Canadian fantasy writer

Sebastien de Castell is a Canadian fantasy writer, best known for his series Greatcoats and Spellslinger.

== History ==
Sebastien de Castell has been nominated for several science fiction and fantasy awards, starting with his first novel, Traitor's Blade, being nominated for the Astounding Award for Best New Writer and the David Gemmell Awards for Fantasy. Two novels in his Spellslinger series would see him nominated for Grand prix de l'Imaginaire and the Sunburst Award, as well as the winner of the Elbakin.net Award. De Castell has stated his interest in writing "optimistic but flawed heroes", saying that it was the type of heroes he enjoyed reading about as a kid, but placed "in an environment that had some of the depth and darkness".

All five of his series are set in the same multiverse. The Greatcoats and The Court of Shadows series are set on the same continent as each other (Tristia) with overlapping characters; The Spellslinger and Argosi series are likewise set on the same continent as each (Eldrasia) other with overlapping characters but also on the same world as the other two series. No characters overlap between those sets of series. The Fifth series takes place on a different plane of existence; but people originating in Eldrasia cross over into that world. It is not mentioned when the 3 sets of series happen in relation to each other.

De Castell has at various times worked as a full-time musician, an interaction designer, teacher, project manager, fight choreographer, actor and more.

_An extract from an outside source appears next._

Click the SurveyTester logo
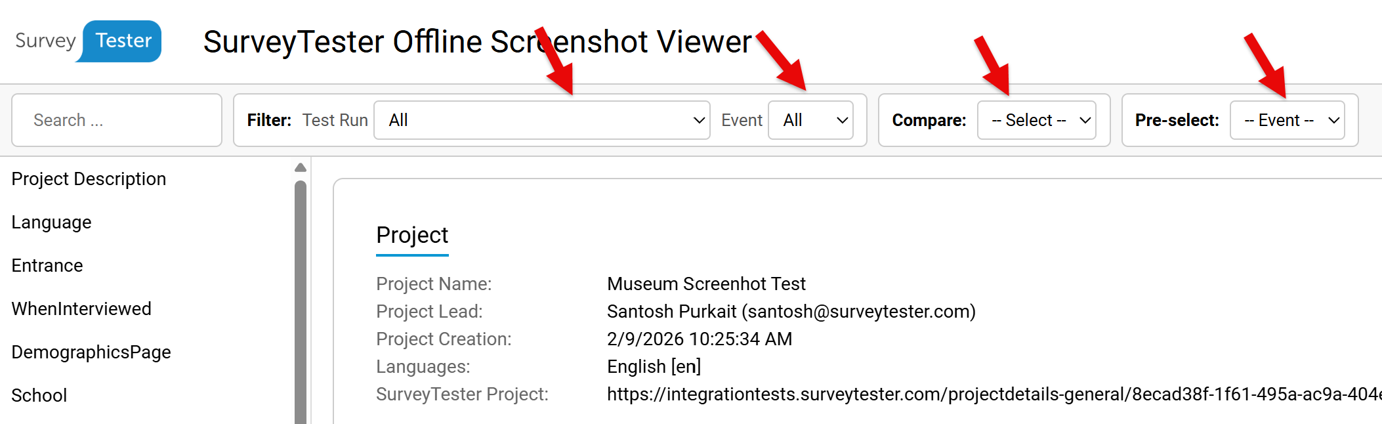click(x=88, y=41)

Before publishing his first novel, de Castell worked at the Vancouver Film School.

== Awards ==

| Year | Nominee | Award | Category | Result | Ref |
| 2014 | Traitor's Blade | Goodreads Choice Award | Best Fantasy | Semi-Finalist |  |
| 2015 | David Gemmell Awards for Fantasy | Morningstar Award for Best Debut | Finalist |  |
| 2016 | Astounding Award for Best New Writer |  | Finalist |  |
| Prix Imaginales | Foreign Translation | Finalist |  |
| 2018 | Spellslinger | Elbakin.net | Best translated fantasy YA | Won |  |
| 2019 | Spellslinger, Shadowblack | Grand prix de l'Imaginaire | Best Foreign Young Adult | Finalist |  |
| Spellslinger | Sunburst Award | Young Adult Award | Finalist |  |

== Bibliography ==

=== Novels ===

| Year | Title | Series |
|---|---|---|
| 2014 | Traitor's Blade | The Greatcoats series |
| 2014 | Knight's Shadow | The Greatcoats series |
| 2016 | Saint's Blood | The Greatcoats series |
| 2017 | Tyrant's Throne | The Greatcoats series |
| 2017 | Spellslinger | The Spellslinger series |
| 2017 | Shadowblack | The Spellslinger series |
| 2018 | Charmcaster | The Spellslinger series |
| 2018 | Soulbinder | The Spellslinger series |
| 2019 | Queenslayer | The Spellslinger series |
| 2019 | Crownbreaker | The Spellslinger series |
| 2021 | Way of the Argosi | The Argosi series |
| 2021 | The Fall of the Argosi | The Argosi series |
| 2023 | The Malevolent Seven | The Malevolent series |
| 2023 | The Fate of the Argosi | The Argosi series |
| 2023 | Crucible of Chaos | The Court of Shadows series |
| 2024 | Play of Shadows | The Court of Shadows series |
| 2025 | The Malevolent Eight | The Malevolent series |
| 2026 | Our Lady of Blades | The Court of Shadows series |
| 2027 | Persophone | (co-author with Kristi Charish) |

=== Collections ===

- Tales of the Greatcoats (2021) (a collection of Greatcoats short stories, some previously published by Dashing Blades)
  - "Death of the Swashbuckler"
  - "A Study In Steel"
  - "Dance of the Chamberlain"
  - "Grave of Thorns"
  - "Memories of Flame"
  - "The Assassin's Heresy"
  - "The Wheelwright's Duel"
  - "Duel With the Demon"
  - "When the Sword Seems to Smile"

=== Uncollected Short stories ===

- "Firewood" (a Spellslinger short story)
- The Fox and the Bowman (2018)
- "The Kings Letters" (2018) (a Greatcoats short story)
- "The Dowager Magus" (2018) (a Spellslinger short story)
- "The Sword of Seven Tears" (2021) (a Greatcoat short story)
- "The Red Lily" (2021) (a Spellslinger short story)
- "The Obsidian Worm" (2021) (a Spellslinger short story)
- "Six-String Demon" (2021)
- "Collision" (2022) (a sci-fi short story)
- "Mister Farnsworth Versus the Alien Demons of Ancient Egypt" (2022)
- "Guide to the Greatcoats" (2023) (Reference book to The Greatcoats series)
- "A Knight of Five Souls" (2026) (a Greatcoats short story)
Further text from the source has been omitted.